■ RECORDS SUPPLIED ■
******
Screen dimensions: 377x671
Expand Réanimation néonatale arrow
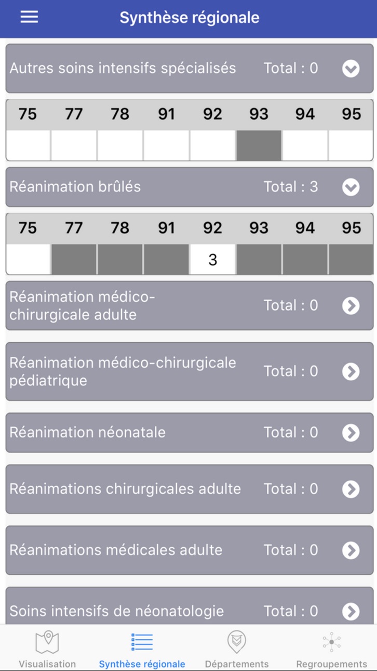[x=351, y=433]
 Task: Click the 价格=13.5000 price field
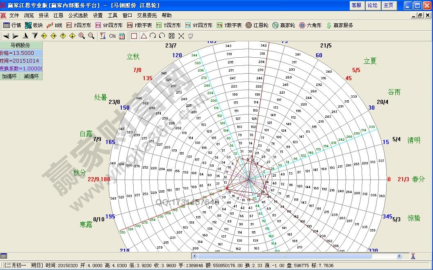pyautogui.click(x=21, y=53)
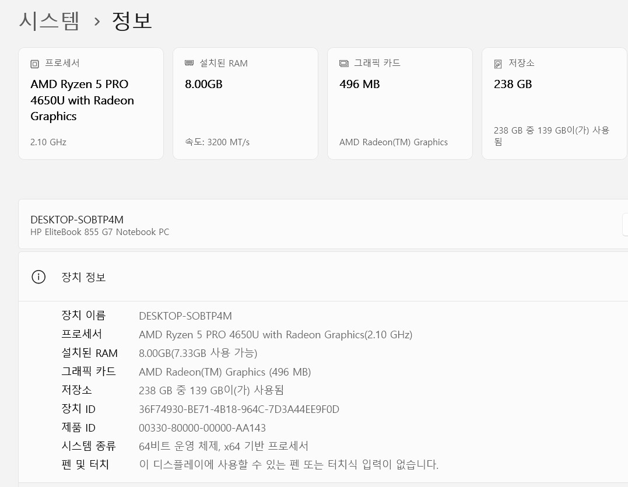Select the 제품 ID value 00330-80000
Screen dimensions: 628x487
(202, 428)
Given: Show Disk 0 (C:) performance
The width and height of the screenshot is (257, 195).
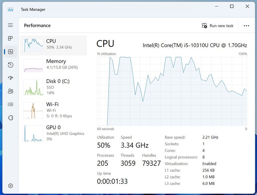Looking at the screenshot, I should click(54, 87).
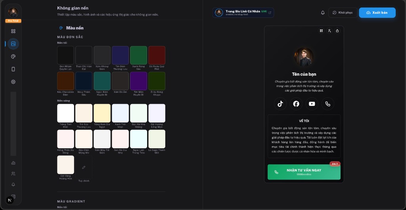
******
■ ACTION ITEM ■
Reproduce, unchanged, each line between the one with "Task: Click the 价格=13.5000 price field" and the last line of the material, both included; the pictures do not go in.

■ COMPLETED EXERCISE ■
 Task: Click the 价格=13.5000 price field
pyautogui.click(x=21, y=53)
Select the 제품 ID value 00330-80000
Screen dimensions: 628x487
(202, 428)
Given: Show Disk 0 (C:) performance
The width and height of the screenshot is (257, 195).
Looking at the screenshot, I should click(54, 87).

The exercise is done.